Return the lines of the listing that run from the line containing "You are a computer-use" through the line containing "Instruction: Visit the vtiger.com link", both included, copying each one unchanged.

Start of Material for this exercise

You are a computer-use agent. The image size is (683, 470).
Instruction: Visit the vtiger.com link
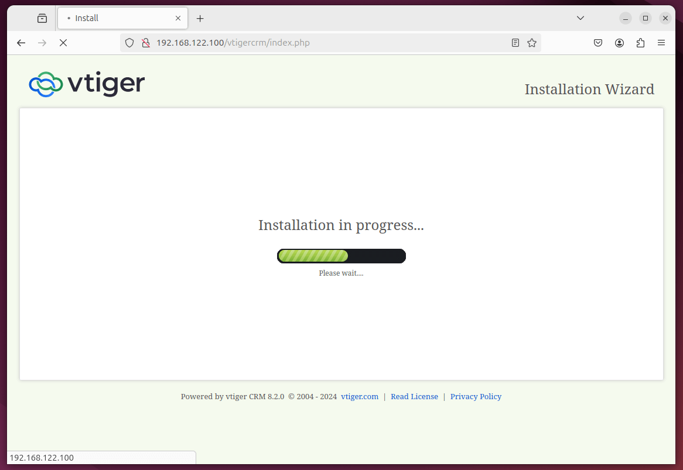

End of Material for this exercise
Start of Material for this exercise

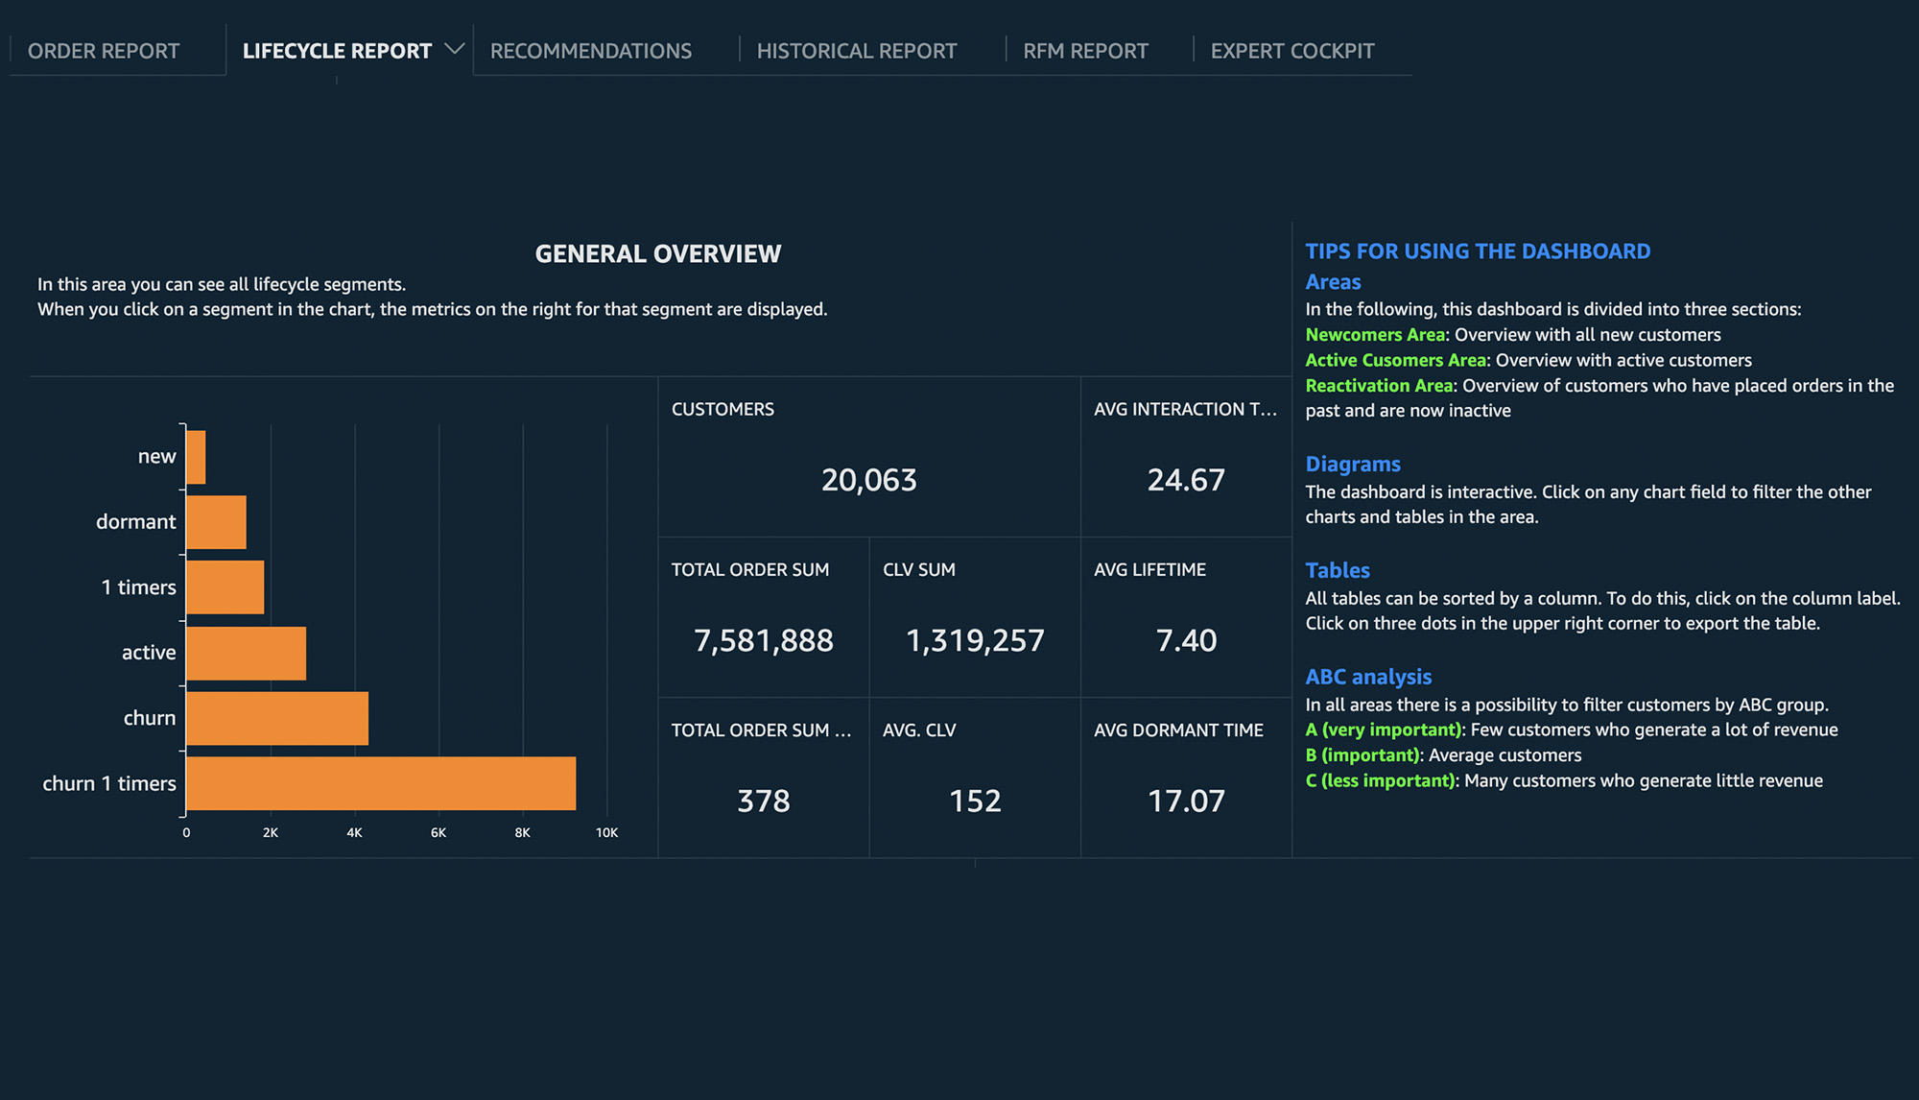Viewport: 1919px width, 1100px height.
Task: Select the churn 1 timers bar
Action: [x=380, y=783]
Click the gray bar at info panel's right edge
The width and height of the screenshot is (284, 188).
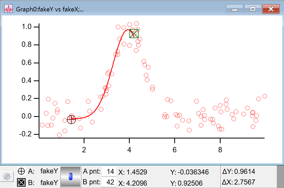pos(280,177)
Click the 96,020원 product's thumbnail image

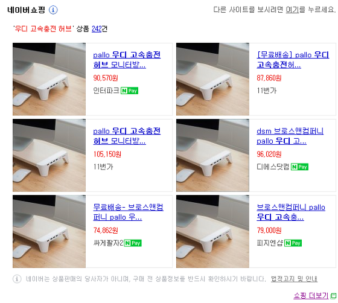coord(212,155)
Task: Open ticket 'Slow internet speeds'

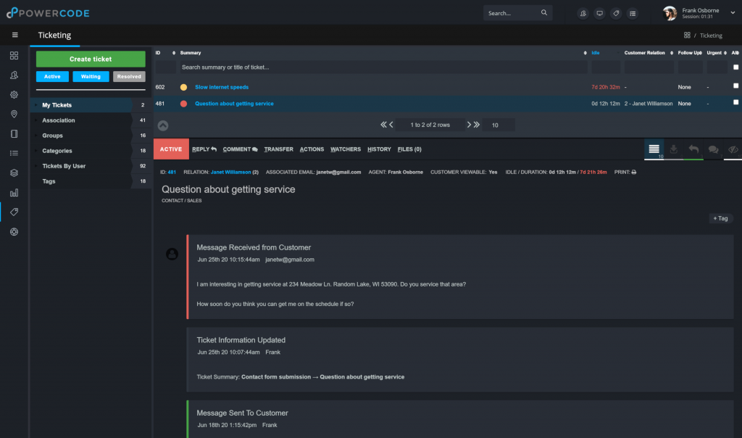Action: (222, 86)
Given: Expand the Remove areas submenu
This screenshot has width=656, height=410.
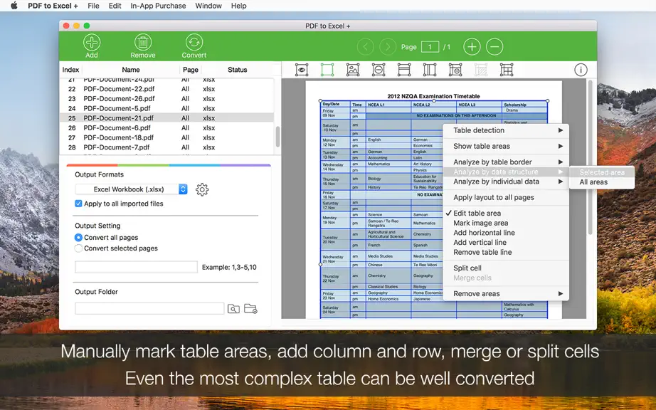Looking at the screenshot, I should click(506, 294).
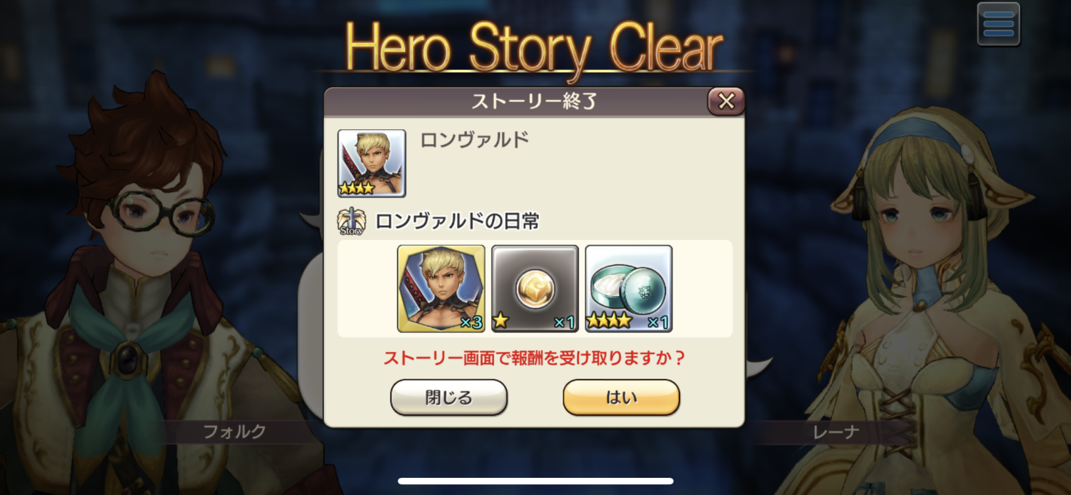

End of Material for this exercise

**Answer to the task:**
You are a computer-use agent. The image size is (683, 470).
Instruction: Visit the vtiger.com link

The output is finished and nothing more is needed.